Using k-mers is good because

  • they don't rely on references so everything can be included
  • it doesn't matter what microbe contributed the sequence, it can just be counted (think 16s where there is a massive amount of shared sequence between distantly related genomes)
  • they're 1:1 between samples; if it's in any sample, it's counted no matter what

k-mers are not good because

  • they're super specific
  • they represent a small amount of sequence

One potential work around for the super specific part would be to use a smaller k size (I used 31, maybe 21 could be better) or use an amino acid alphabet (see https://github.com/dib-lab/distillerycats/ for some underdeveloped code around these ideas).

As you've already discovered, another way to get around these short comings is to summarize up to the genome level. But this also has some problems:

  • some sequences are missed if we don't have a reference for them
  • while gather returns the best strain-level match for genomes in a database :tada:, this can be pretty fragile when using something like e. coli or salmonella where we have TONS of these genomes. Two metagenomes that contain very similar e. coli strains could get different match names. Random forests won't know that these are very similar things, which can cause your signal to get inappropriately distorted. If your metagenomes are composed of genomes that don't have a lot of representatives, this might not be a problem. To get around this problem, you can either summarize to the species level using sourmash taxonomy or you can use something like the GTDB representatives database to make sure only one genome is present per species, thus making sure the same strain is always identified.

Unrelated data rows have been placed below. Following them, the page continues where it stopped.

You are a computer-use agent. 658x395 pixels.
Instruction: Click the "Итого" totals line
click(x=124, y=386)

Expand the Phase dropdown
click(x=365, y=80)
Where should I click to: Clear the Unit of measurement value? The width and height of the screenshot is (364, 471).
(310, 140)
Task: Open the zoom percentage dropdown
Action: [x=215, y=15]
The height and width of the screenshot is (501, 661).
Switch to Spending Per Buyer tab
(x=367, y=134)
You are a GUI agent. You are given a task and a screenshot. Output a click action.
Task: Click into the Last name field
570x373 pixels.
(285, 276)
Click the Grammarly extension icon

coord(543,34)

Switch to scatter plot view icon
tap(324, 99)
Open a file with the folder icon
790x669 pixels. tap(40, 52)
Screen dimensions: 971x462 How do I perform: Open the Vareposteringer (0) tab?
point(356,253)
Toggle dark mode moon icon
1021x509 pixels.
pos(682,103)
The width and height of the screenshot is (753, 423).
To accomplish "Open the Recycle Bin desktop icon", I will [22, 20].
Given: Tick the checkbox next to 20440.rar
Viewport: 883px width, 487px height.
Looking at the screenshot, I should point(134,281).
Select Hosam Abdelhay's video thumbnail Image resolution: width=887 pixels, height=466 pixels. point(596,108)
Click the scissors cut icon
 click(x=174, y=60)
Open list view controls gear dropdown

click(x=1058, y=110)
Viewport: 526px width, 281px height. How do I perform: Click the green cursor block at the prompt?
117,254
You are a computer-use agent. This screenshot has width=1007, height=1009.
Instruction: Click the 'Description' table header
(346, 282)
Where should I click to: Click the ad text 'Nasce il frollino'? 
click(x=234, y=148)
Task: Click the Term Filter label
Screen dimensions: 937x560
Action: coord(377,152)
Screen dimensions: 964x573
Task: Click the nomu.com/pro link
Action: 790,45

Or you could come up with some cool new technique to do something like unifrac distance with random forests...which I have no actual idea how to achieve.

I hope this is helpful!

taylorreiter avatar Aug 20 '22 22:08 taylorreiter

Awesome! Thank you for breaking all of that down for me. I'll apply this advice to my project and keep you all updated!

krastegar avatar Aug 21 '22 01:08 krastegar

k - I'll close this issue for now, but please feel free to post questions or comments here or in a new issue!